The remaining 25% endure severe symptoms often with complications which make life difficult.

Q. Does it affect men more than women?

A. Peptic ulcer seems to trouble men more commonly. In the general world scene, stomach ulcer is 2-3 times more common in men, and duodenal ulcer 3-5 times more common in males, although in Australia, according to some doctors, gastric ulcer is more common in women.

Q. When is the most likely age for these to develop?

A. Peptic ulcers may occur at any time from youth to old age. However, the most common age for duodenal ulcers is around 30 years, and gastric ulcers about 40 years of age.

Q. Are they inherited?

A. Like many disorders, the tendency is believed to be inherited. Just as with heart disease and diabetes, there is an increased risk if the parents suffered with the disorder. One of these days, it may be possible to predetermine if a person will develop ulcers.

At present the researchers are carrying out an intriguing activity called ‘gene mapping’. Here, they are able to locate on the chromosome the extact spot or locus in which a certain disease is inherited. So, by mapping baby’s genes before birth, it may be possible to tell if he is predestined to develop heart disease, cancer, diabetes, peptic ulcers … and some claim that his potential for developing into a criminal may also be told. Others dispute this, but it is definitely in the pipe line.

Q. We often hear the claim that successful businessmen are more prone to develop ulcers. Is this fact or fantasy?

A. The current view is that it is fallacy. Duodenal ulcers seem just as common in any social group. Some British claims say that stomach ulcers are more likely in those of lower social standards.

Q. What is your view?

A. I live and work in an area where there is a lot of industry. I see many of the workers, plus many of the executives of these companies. It often seems that the greater the pressure on a person, mentally speaking, the greater chance he has of developing an ulcer. It may be a figment of my imagination. But I figure that the more mental anxiety and stress the person is subjected to, the greater the number of impulses racing to the acid producing glands of the stomach. And the greater amount of acid pumped out. So, an increased ulcer risk.

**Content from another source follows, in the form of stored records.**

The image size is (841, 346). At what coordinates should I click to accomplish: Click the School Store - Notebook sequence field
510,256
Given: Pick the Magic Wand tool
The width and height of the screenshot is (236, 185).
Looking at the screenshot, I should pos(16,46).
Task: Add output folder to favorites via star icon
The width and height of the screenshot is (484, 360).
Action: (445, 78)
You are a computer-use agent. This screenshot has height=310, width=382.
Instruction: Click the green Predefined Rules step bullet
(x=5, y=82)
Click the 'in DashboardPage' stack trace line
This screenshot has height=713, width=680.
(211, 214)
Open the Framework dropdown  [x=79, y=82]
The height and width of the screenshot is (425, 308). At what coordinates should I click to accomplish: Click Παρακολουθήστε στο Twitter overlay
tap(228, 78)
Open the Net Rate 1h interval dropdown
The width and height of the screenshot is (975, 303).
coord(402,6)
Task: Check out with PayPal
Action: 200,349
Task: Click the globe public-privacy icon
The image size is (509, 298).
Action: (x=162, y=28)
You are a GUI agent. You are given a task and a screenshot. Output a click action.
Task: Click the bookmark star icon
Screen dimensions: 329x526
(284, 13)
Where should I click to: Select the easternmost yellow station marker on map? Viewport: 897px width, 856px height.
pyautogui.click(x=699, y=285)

Q. Don’t you relate this to your treatment of some people with medical hypnotherapy?

A. As you know, I have also been practising medical hypnotherapy — or relaxation therapy as I prefer to call it — for fifteen years or so. This aims at completely relaxing the system, specially the nervous system and the areas to which the nerves travel.

For many years I have noticed that folk who are tense, anxious and pent up, the very ones with a knot in the stomach, too much acid, tummy upsets, ulcers, are the very ones who seem to respond well to relaxation treatment. I figure out that less tension, less impulses travelling to the acid glands, less acid produced, leads to a reduced risk of stomach upsets and probably a reduced risk of ulcers. Certainly I am not claiming a cure for ulcers, but it appears to help in conjunction with other treatment.

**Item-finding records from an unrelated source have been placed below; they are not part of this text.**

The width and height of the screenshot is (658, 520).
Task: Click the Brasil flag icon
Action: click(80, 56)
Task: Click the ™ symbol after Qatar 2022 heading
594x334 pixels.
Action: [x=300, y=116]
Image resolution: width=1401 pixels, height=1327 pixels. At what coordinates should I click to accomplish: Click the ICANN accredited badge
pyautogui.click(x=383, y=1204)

However, this is purely a personal note injected for good measure, for I feel it is relevant. Anxious, stress ridden individuals can often help themselves, of that there is little doubt in my mind.

But, generally speaking, the experts today do not relate ulcers to specific social or economic situations apart from those mentioned.

Q. What about the relationship of ulcers to other conditions. Is this likely?

A. Some time ago it was found that peptic ulcers seemed more common in people with blood group O, and also those with the liver disease called cirrhosis. I might add that cirrhosis, or destruction of the normal liver tissue and its replacement with useless fibrous tissue, is more common in heavy, chronic drinkers.

Ulcers also seem related to some other medical conditions, such as the Zollinger-Ellison syndrome in which a diseased pancreatic gland causes an enormous over-secretion of acid in the stomach. Sometimes a rare disease of the parathyroid glands (which are located in the thyroid gland in the neck) may play a part; Cushing’s syndrome, a disease of the supra-renal glands which sit on top of the kidneys may be associated with a reduced ulcer risk, although if there is too much cortisone-like hormones in the blood stream, this may delay ulcer healing.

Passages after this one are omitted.